# 5yr old holland lop needs new home asap (RESOLVED)



## Devi (Aug 31, 2013)

Duchess is a sweet cuddly 5 year old lilac Holland lop in need of a experienced quiet home with lots of room to hop around and regain muscle lost from her years of being stuck in a breeder cage. Her former owner put her up for free and didn't care if she went to a home that even knew how to care for her properly. I secretly had hoped she could stay with us but with my lease agreement and them suddenly cracking down on pets she can not stay here sadly.


----------



## Tauntz (Aug 31, 2013)

Oh, I am so sorry you can't keep Duchess. So glad you were able to get her & start her on a better life after her years of breeding. Hope you can find her a loving home where she will have all the love & proper care she needs.

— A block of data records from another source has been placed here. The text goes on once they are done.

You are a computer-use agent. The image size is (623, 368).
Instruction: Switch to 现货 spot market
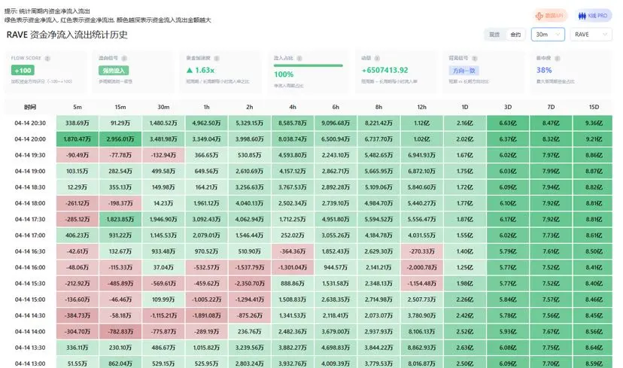(x=494, y=35)
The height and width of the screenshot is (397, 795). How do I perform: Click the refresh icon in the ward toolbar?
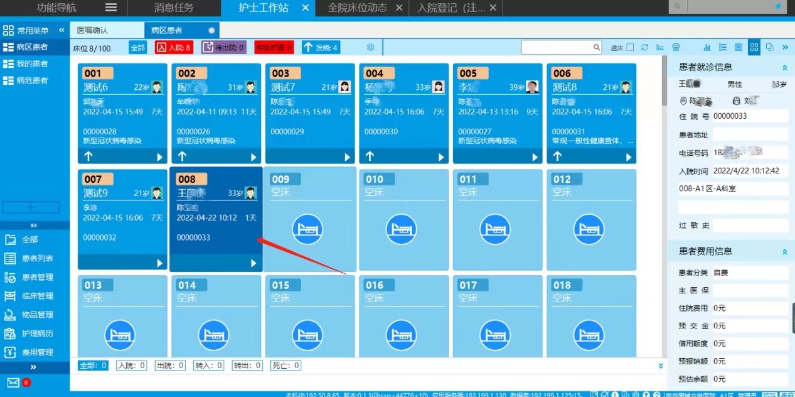click(644, 47)
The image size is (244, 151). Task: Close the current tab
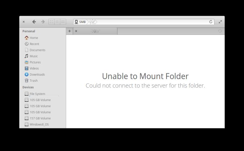point(76,31)
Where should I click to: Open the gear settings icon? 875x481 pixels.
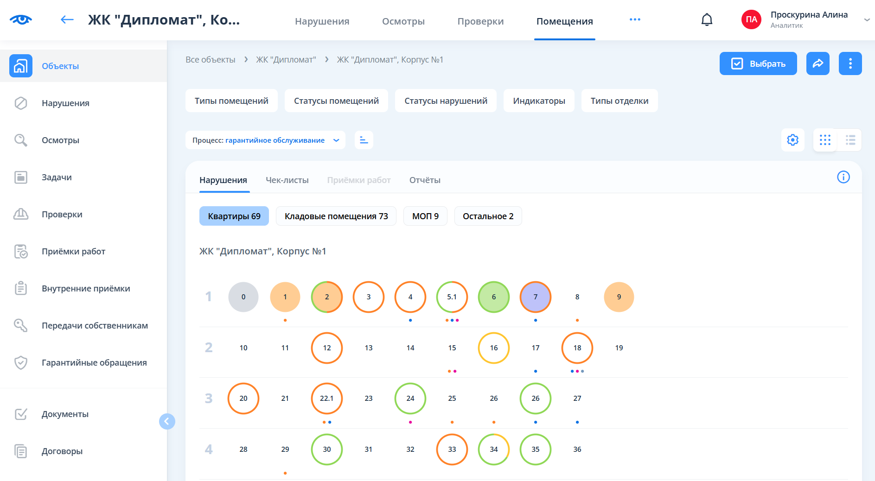792,140
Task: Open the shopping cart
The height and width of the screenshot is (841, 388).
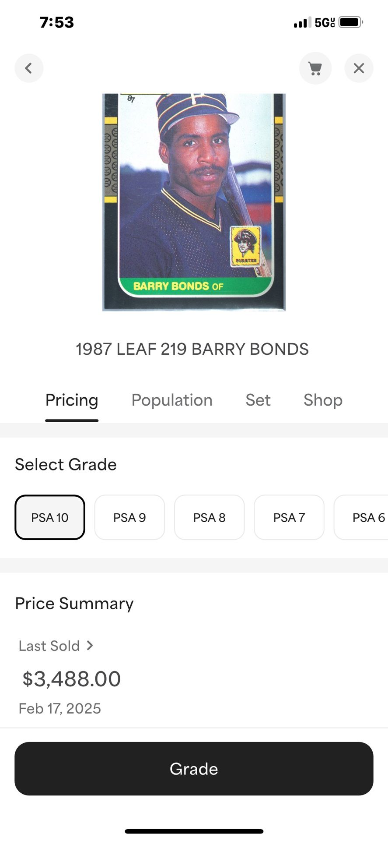Action: tap(315, 68)
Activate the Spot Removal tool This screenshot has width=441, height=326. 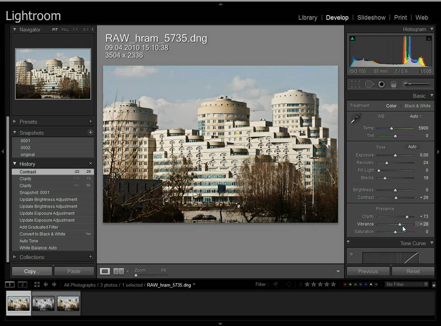(369, 84)

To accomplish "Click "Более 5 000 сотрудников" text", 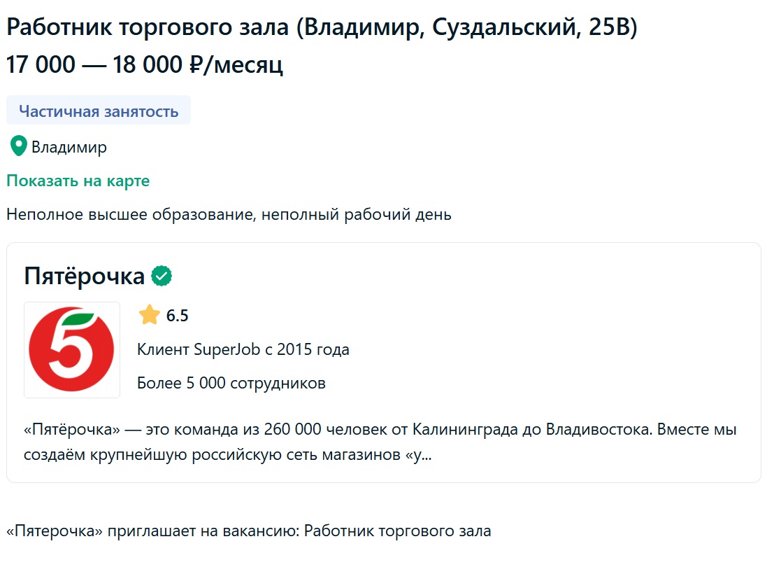I will pyautogui.click(x=231, y=384).
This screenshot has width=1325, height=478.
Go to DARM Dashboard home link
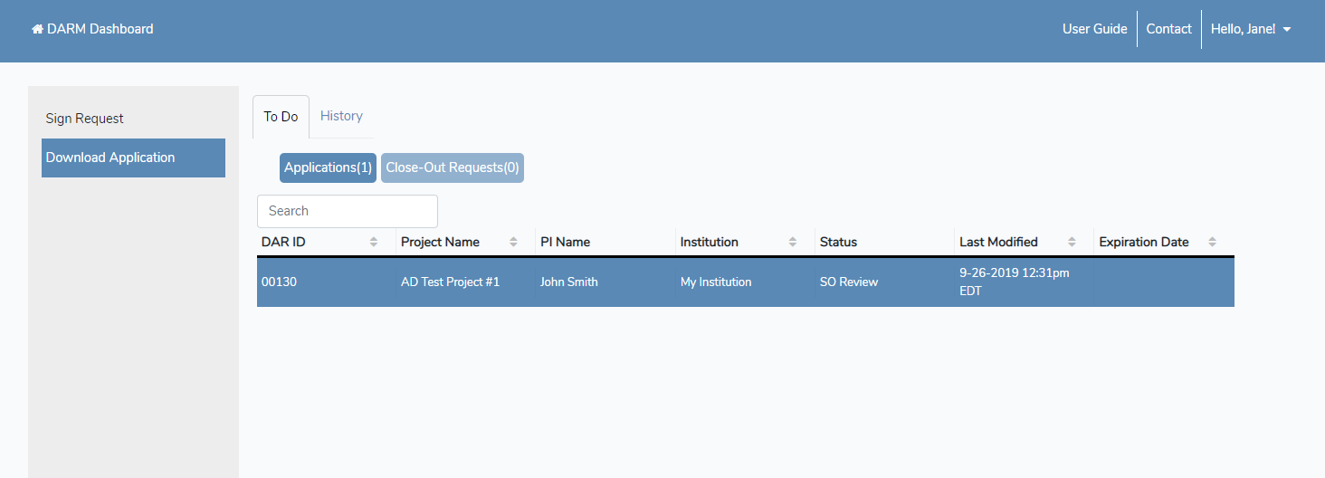coord(100,29)
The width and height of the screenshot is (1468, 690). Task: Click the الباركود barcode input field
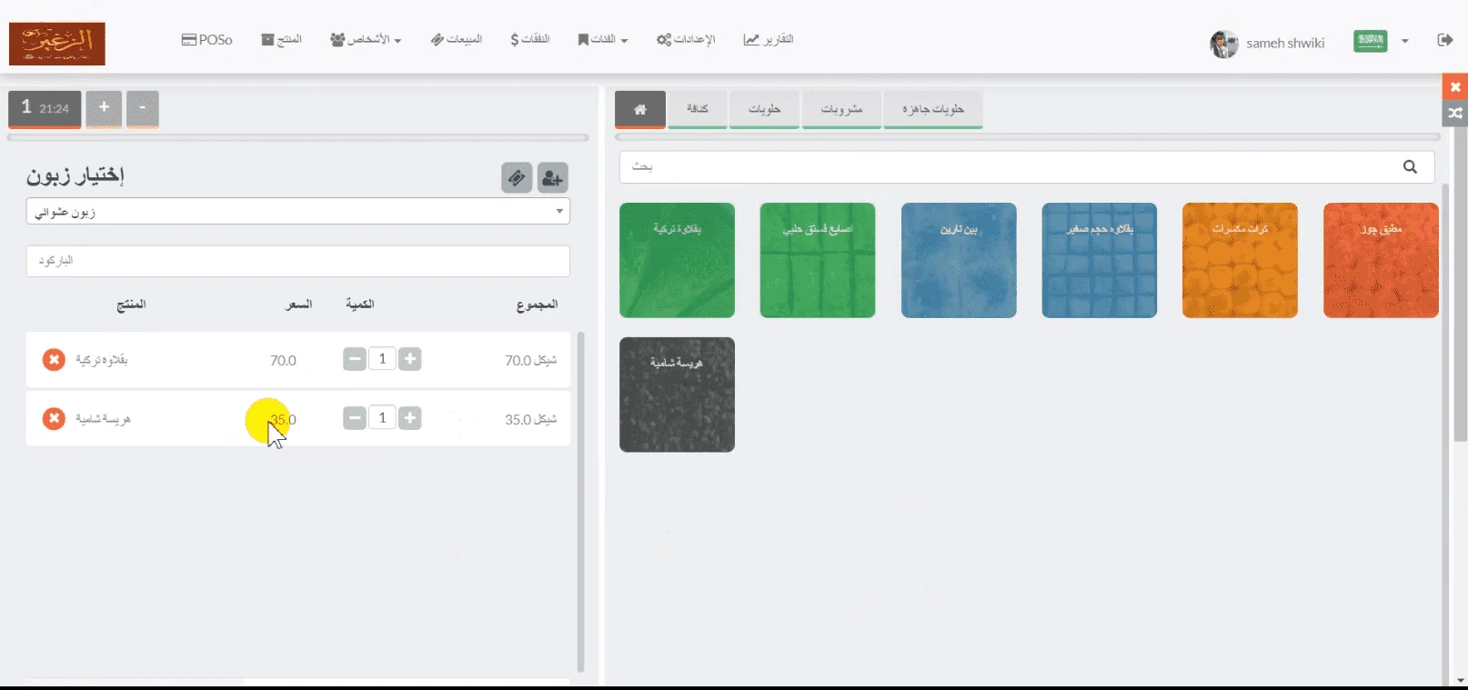[x=297, y=261]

Bunny hugs to you & Duchess!


----------



## Nancy McClelland (Sep 1, 2013)

ray:


----------



## PipkinbunRibb (Sep 1, 2013)

I would take her in a heartbeat but my parents wouldn't be so thrilled :nosir:


----------



## Devi (Sep 1, 2013)

A little update: Duchess is fully litter trained now and loves being outside laying in the sun warm grass and nibbling so much so, she binkys a lot while out there.


----------



## Devi (Sep 11, 2013)

Last update: Duchess is going to a new foster through a Rescue with better knowledge and resources than I have to help get her on the track to being a healthy happy bunny with a new forever home.


----------